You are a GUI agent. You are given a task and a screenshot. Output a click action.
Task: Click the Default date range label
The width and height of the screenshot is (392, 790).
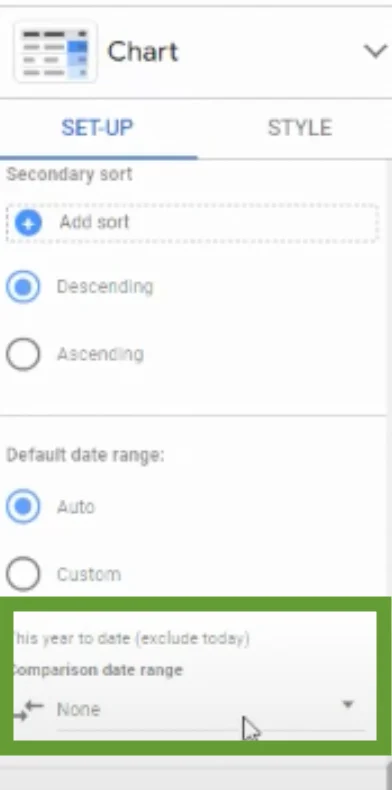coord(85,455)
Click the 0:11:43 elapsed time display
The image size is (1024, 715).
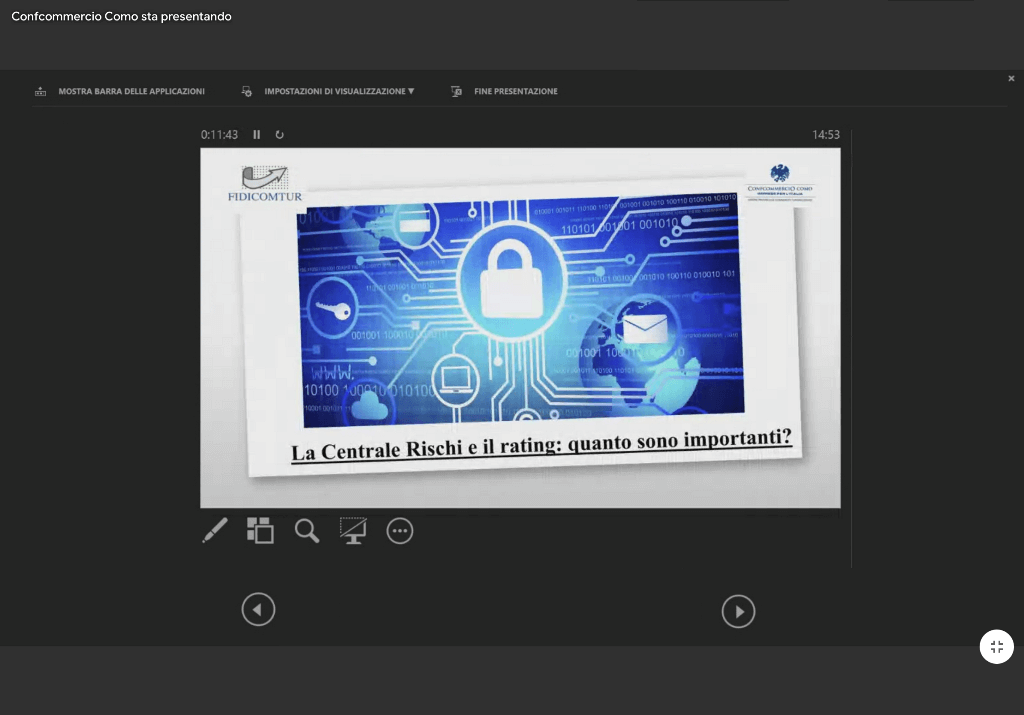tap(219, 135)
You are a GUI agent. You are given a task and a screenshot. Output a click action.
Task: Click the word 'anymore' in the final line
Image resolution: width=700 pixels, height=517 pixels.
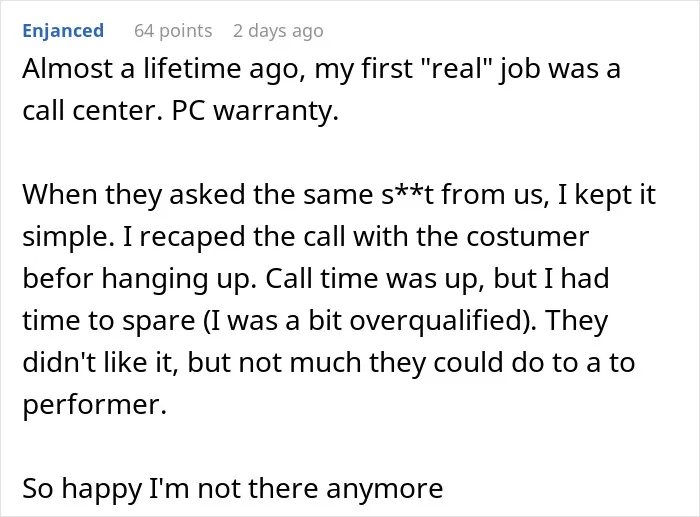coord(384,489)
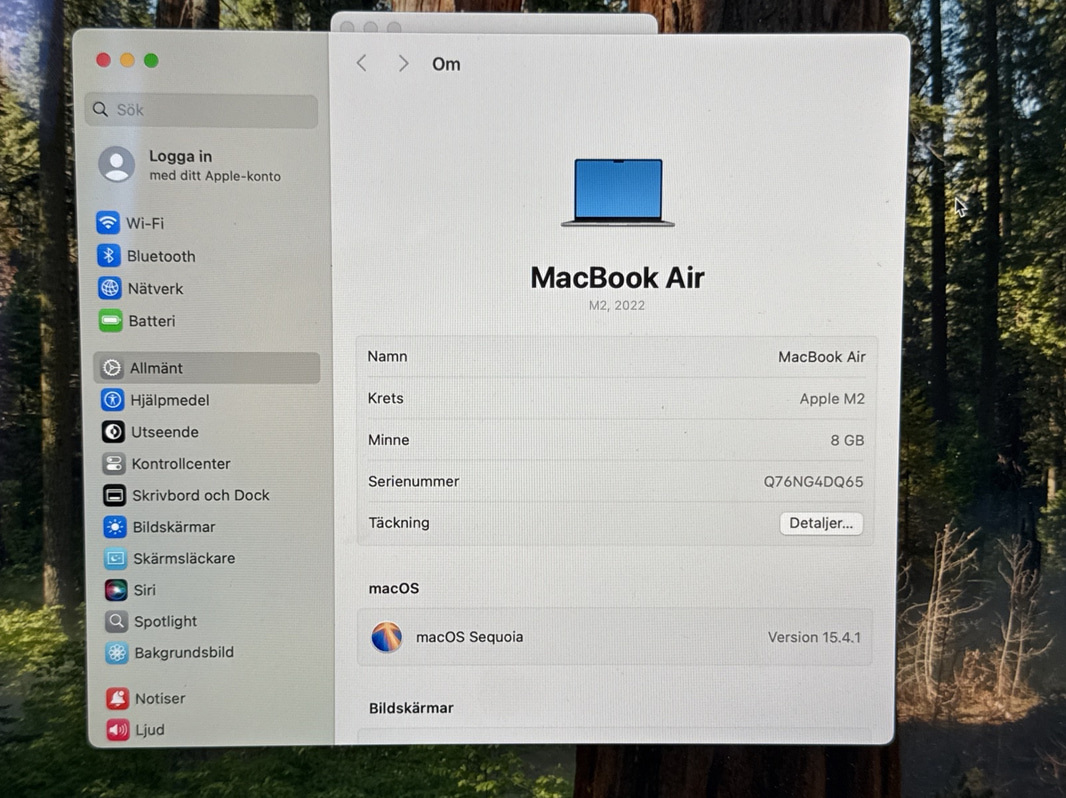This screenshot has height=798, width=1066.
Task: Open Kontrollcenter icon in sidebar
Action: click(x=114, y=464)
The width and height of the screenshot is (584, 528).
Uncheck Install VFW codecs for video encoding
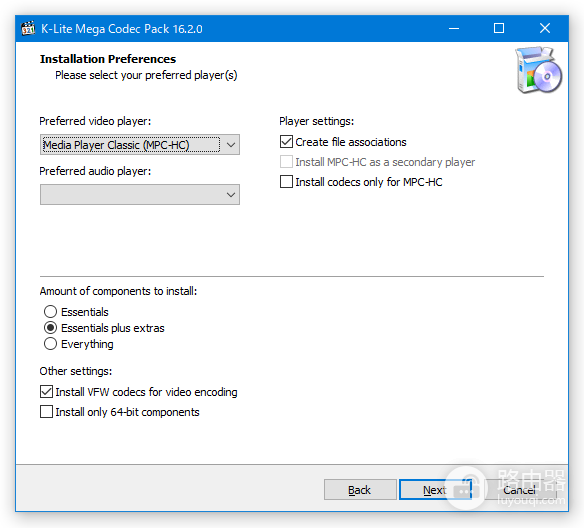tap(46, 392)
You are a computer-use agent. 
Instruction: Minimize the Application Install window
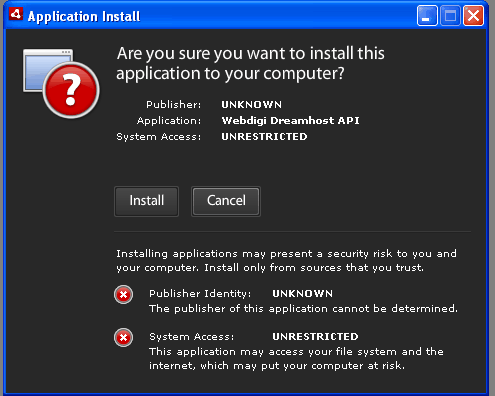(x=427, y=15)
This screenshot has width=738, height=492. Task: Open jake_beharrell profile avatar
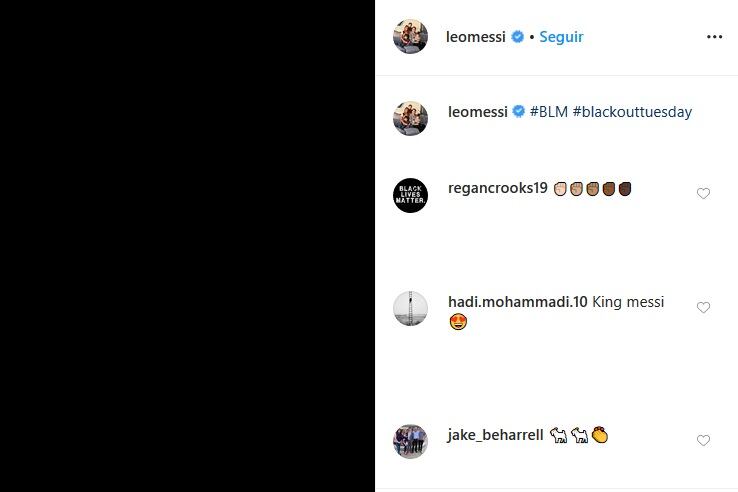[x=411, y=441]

## [AIM OF THE TASK]
Take the data above and repeat it exactly, leaving each picture out.

## [RESULT]
You are a GUI agent. You are given a task and a screenshot. Output a click action.
Task: Click the Default date range label
The width and height of the screenshot is (392, 790).
coord(85,455)
Click the 0:11:43 elapsed time display
The image size is (1024, 715).
tap(219, 135)
You are a GUI agent. You are given a task and a screenshot. Output a click action.
Task: Click the word 'anymore' in the final line
Image resolution: width=700 pixels, height=517 pixels.
coord(384,489)
This screenshot has height=798, width=1066.
Task: Open Kontrollcenter icon in sidebar
Action: click(x=114, y=464)
The width and height of the screenshot is (584, 528).
Uncheck Install VFW codecs for video encoding
tap(46, 392)
You are a computer-use agent. 
Instruction: Minimize the Application Install window
(x=427, y=15)
This screenshot has width=738, height=492. Task: Open jake_beharrell profile avatar
[x=411, y=441]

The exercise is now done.